It was announced on Wednesday that Clinton, a former US secretary of state and presidential candidate, has partnered with award-winning mystery author Louise Penny to write an “international political thriller”. Their novel, titled State of Terror, will be published in Australia through Pan Macmillan in October. The book centres on a “novice” secretary of state, working in the administration of a rival politician, who tries to solve a wave of terrorist attacks. Clinton described writing a thriller as a “dream come true”.
“Somebody like Hillary can write with authenticity about what it’s like to be secretary of state in the middle of a crisis,” says Lindsay Tanner, who served as Minister for Finance and Deregulation in the Rudd-Gillard governments.

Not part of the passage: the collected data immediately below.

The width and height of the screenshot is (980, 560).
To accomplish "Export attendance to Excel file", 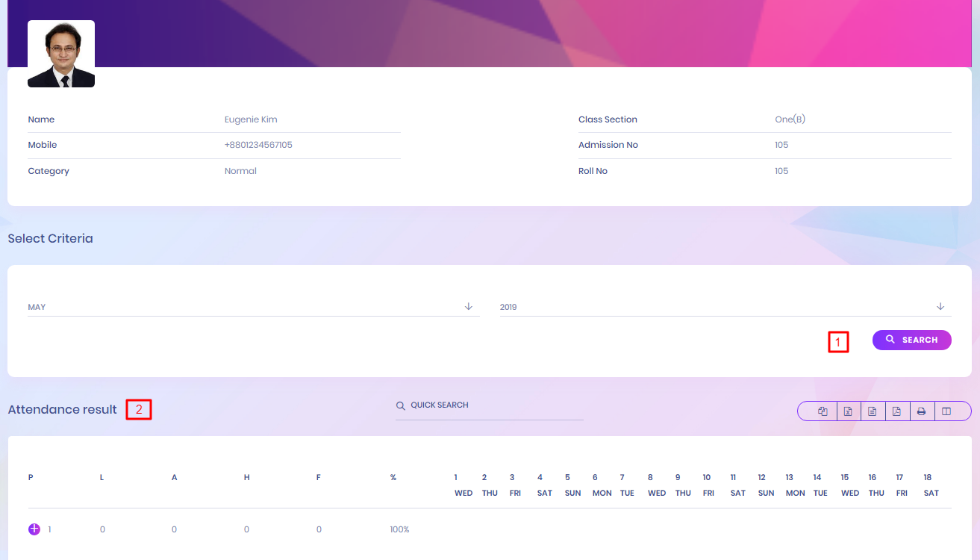I will [x=848, y=411].
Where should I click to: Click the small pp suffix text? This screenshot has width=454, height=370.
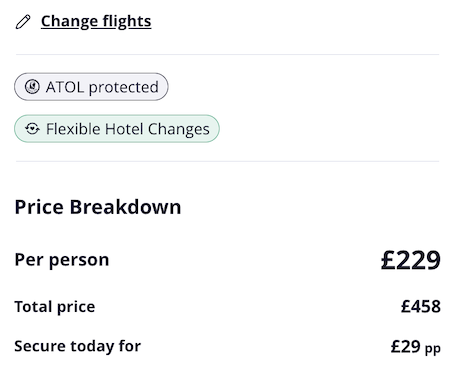pos(433,349)
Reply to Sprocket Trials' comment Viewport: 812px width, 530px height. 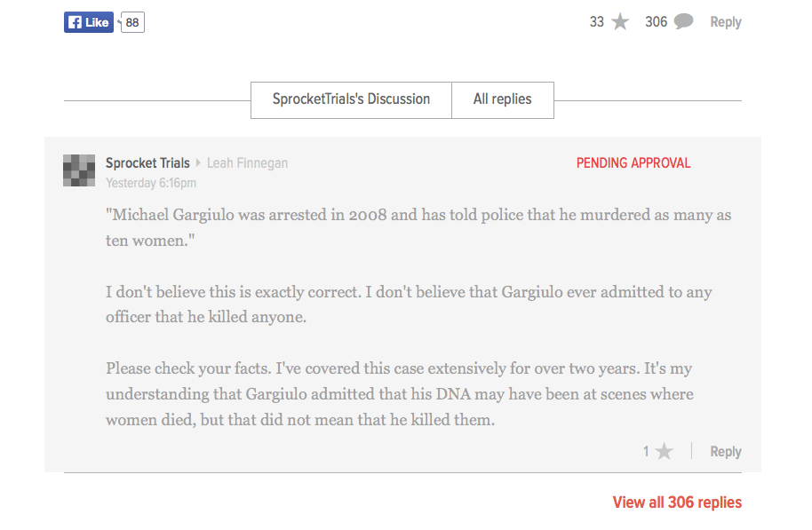[x=726, y=452]
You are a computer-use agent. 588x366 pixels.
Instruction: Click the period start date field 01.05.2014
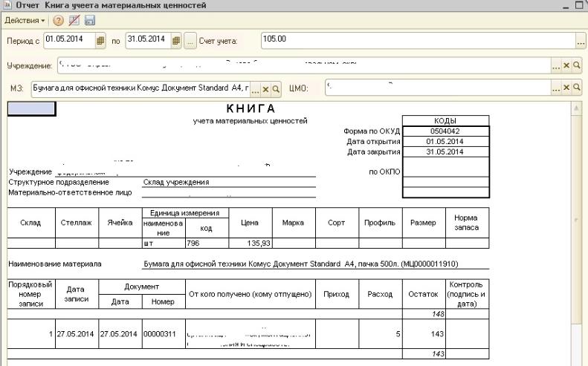coord(68,40)
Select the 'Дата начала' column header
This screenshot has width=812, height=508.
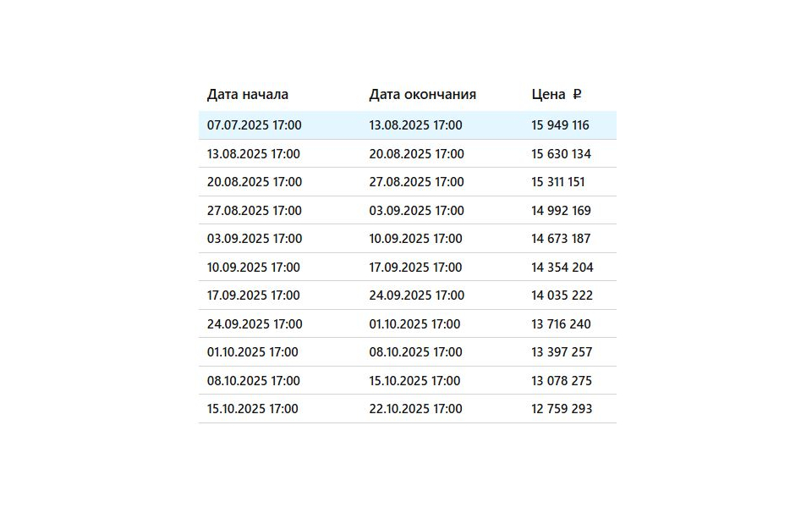tap(248, 94)
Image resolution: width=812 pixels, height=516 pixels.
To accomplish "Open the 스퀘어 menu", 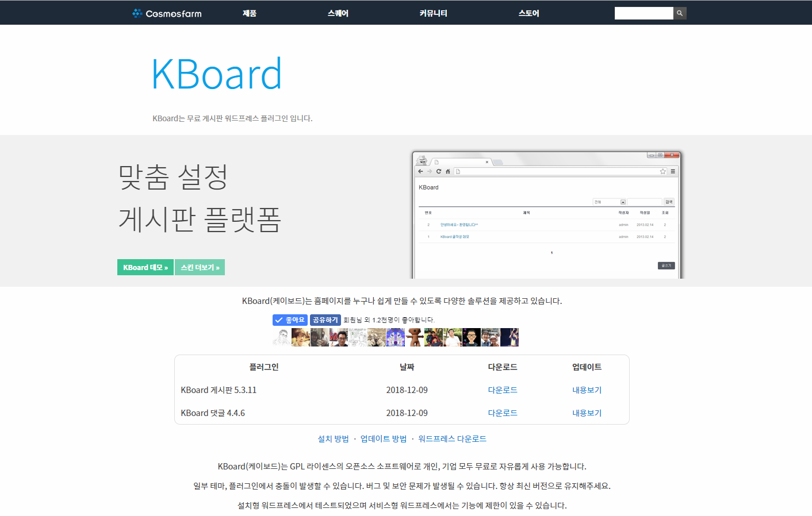I will click(338, 13).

In 2016, Tanner released his debut novel Comfort Zone, billed as “an astute [story] about Australian racism”. His second novel Comeback, published in 2019, looks at the problem of housing insecurity from the perspectives of different characters.
“Fiction allows you to say all the things you can’t say as a politician.”

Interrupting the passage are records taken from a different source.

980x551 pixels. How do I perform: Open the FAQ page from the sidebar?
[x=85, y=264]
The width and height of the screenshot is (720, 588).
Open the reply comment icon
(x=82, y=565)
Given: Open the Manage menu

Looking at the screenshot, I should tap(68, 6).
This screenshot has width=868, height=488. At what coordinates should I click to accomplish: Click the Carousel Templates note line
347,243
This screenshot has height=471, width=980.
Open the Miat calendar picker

Chris Uhlmann, Nine Network’s political editor
Tanner believes that long-form fiction appeals to politicians because it frees them from the constraints of other mediums.
“In my novels, I could explore complex issues like racism or living with the constant threat of not having a roof over your head in a way that’s not easy to do in a [newspaper opinion column] or a short political speech,” he says. “When you examine these themes through the life experiences of individuals, you can build in a lot more nuance and depth because people relate better to stories than to abstract concepts.”
A good political novel, Tanner believes, combines page-turning storylines with an analysis of bigger issues.
“My main character [in Comfort Zone] was a classic older, male bigot,” he says. “He had a tough life and he was at the bottom of the heap but when you put him to the test, his core values turn out to be OK. If you just run around poking people in the chest and calling them racist, all they do is recoil.”
Among other politicians who have published novels or poetry are Newt Gingrich, Benjamin Disraeli, Ann Widdecombe, former Norwegian Minister of Justice Anne Holt, former Australian Governor-General Paul Hasluck, and current Prime Minister of the United Kingdom, Boris Johnson, whose 2004 book Seventy-Two Virgins was described by The Guardian as “sexist, racist and fundamentally undiplomatic”.
The House of Cards trilogy, written by British Conservative politician Michael Dobbs, has been adapted to television in both the UK and the US. In 2018, Bill Clinton co-authored a political thriller titled The President Is Missing with popular novelist James Patterson.
“Fiction allows you to say all the things you can’t say as a politician, because those things are meant to be secret, or as a journalist, because those things are defamatory,” says the Nine Network’s political editor, Chris Uhlmann. (Nine is the owner of this masthead.) “A novel liberates you from being constrained by the tyranny of facts.”
Nevertheless, Uhlmann – who co-wrote a series of political thrillers with Steve Lewis – expects every line in Clinton’s debut novel to be parsed for subtext or hidden meaning.
“If she has a character with a philandering husband, people may well [assume that character was inspired] by her personal experiences,” Uhlmann says.
“Steve and I certainly planted stories in our book that we know to be true, but that we could never print in our day jobs. And I did have a couple of politicians ask if those characters are based on them.”